Casaleggio e la fine del Parlamento: lo stop di Fico

A "La Verità" Davide Casaleggio aveva parlato di inutilità del Parlamento "grazie alla democrazia diretta in Rete". Opposizioni in rivolta

Roberto Fico

Roberto Fico contro Davide Casaleggio e la sua profezia sulla fine del parlamento. Ieri il figlio di Gianroberto, guru e fondatore del M5s con Beppe Grillo, aveva vaticinato dell’imminente fine dei modelli di rappresentanza novecenteschi, considerati ormai vecchi e inadeguati, grazie alla rete che tutto può e che a tutto può sostituirsi secondo il presidente dell’Associazione Rousseau.

Casaleggio ieri era stato attaccato duramente dalle opposizioni, ma anche nel suo partito l’uscita, per certi versi sovversiva, non sembra essere stata molto gradita.

Il Pd ha parlato di anima e deriva autoritaria del MoVimento 5 Stelle mentre lo stesso presidente pentastallato della Camera Roberto Fico è stato costretto a spiegare la centralità delle aule parlamentari in democrazia, con i rappresentanti delle Camere che sono eletti dal popolo secondo i dettami di una certa Carta che si chiama Costituzione.

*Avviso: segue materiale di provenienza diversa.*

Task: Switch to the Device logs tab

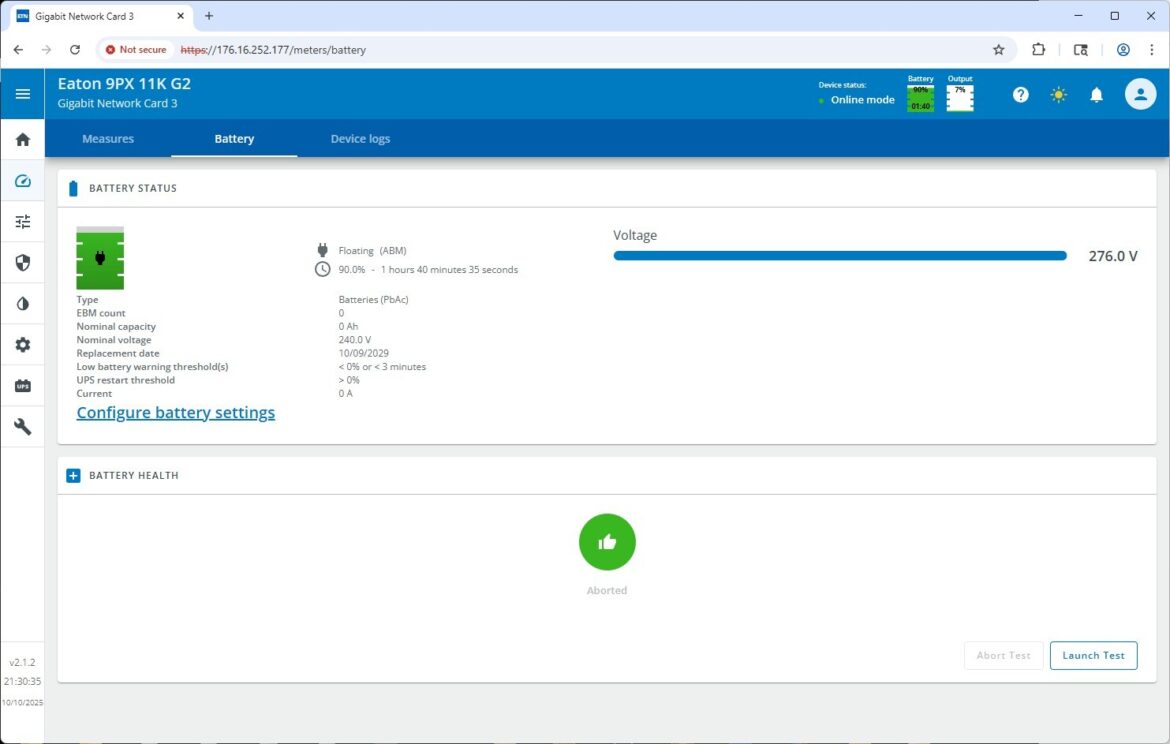Action: (x=360, y=139)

A "La Verità" Davide Casaleggio aveva parlato invece di sostanziale inutilità del Parlamento "grazie alla democrazia diretta in Rete".

Ho deciso di convocare la Conferenza dei presidenti di commissione, un organismo che è stato poco utilizzato in passato ma che può essere importante per rendere i lavori della Camera sempre più coordinati e quindi più efficienti. L'ho fatto perché credo fortemente nella centralità del Parlamento e ritengo che il suo operato vada valorizzato nell'interesse collettivo

il commento senza possibilità di appello di Fico.

Posizione che sembra riprendere e precisare anche le parole del vice premier Luigi di Maio sul "valorizzare il Parlamento nell'ottica di una funzionalità rinnovata".